Note that my approach here is fully epistemic. It has to do with an agent seeking knowledge. In the finite-dimensional case we may concentrate on state vectors that are eigenvectors of some meaningful operator. If this operator is associated with a maximal accessible variable theta, then in general these state vectors have interpretations as questions-and-answers as above.


To show this requires some mathematics, given in the attached article, where also a further discussion is given. What is lacking here, are arguments for the Schrödinger equation and for the Born formula from simple assumptions. I refer to my Springer book for these topics, but the Born formula is discussed in the attached article.

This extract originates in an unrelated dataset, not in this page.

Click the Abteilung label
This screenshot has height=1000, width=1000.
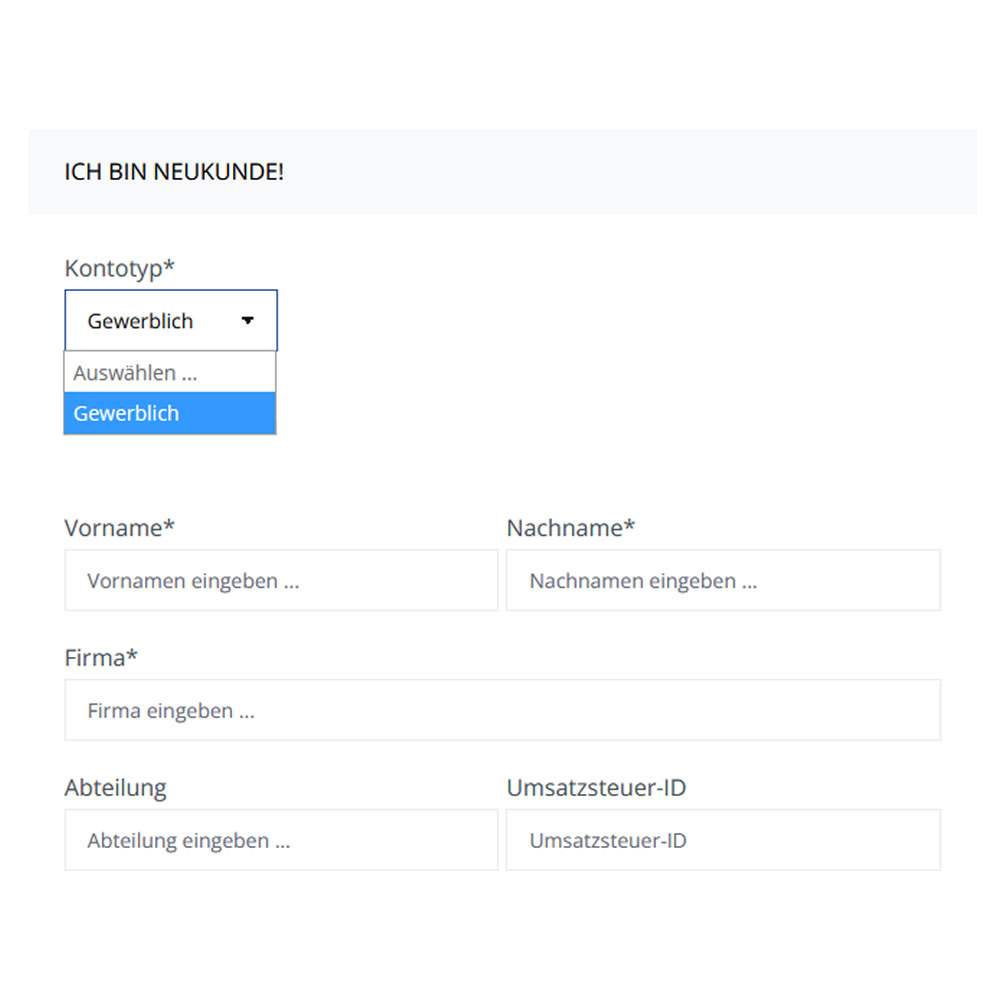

The discussion above was limited to the mind of a single observer A. Now the same mathematics applies to the following situation: There is a group of communicating observers, and jointly accessible or inaccessible variables in some context are associated with the group.


Note that in this whole discussion I have said nothing about the ontology. I am fully convinced that there exists an external world, but the detailed properties of this world may be outside our ability to find out. And QM as a model, although it is a very good model, can sometimes only give partial answers.


What I miss now, is some discussion around the above approach. I admit that the approach is unusual and that the postulates may seem a little abstract. However, for an outsider I will claim that it is much easier to understand these postulates than jumping right into the usual Hilbert space formalism. For those of us who have learned the formalism, the approach may in some sense require some unlearning first.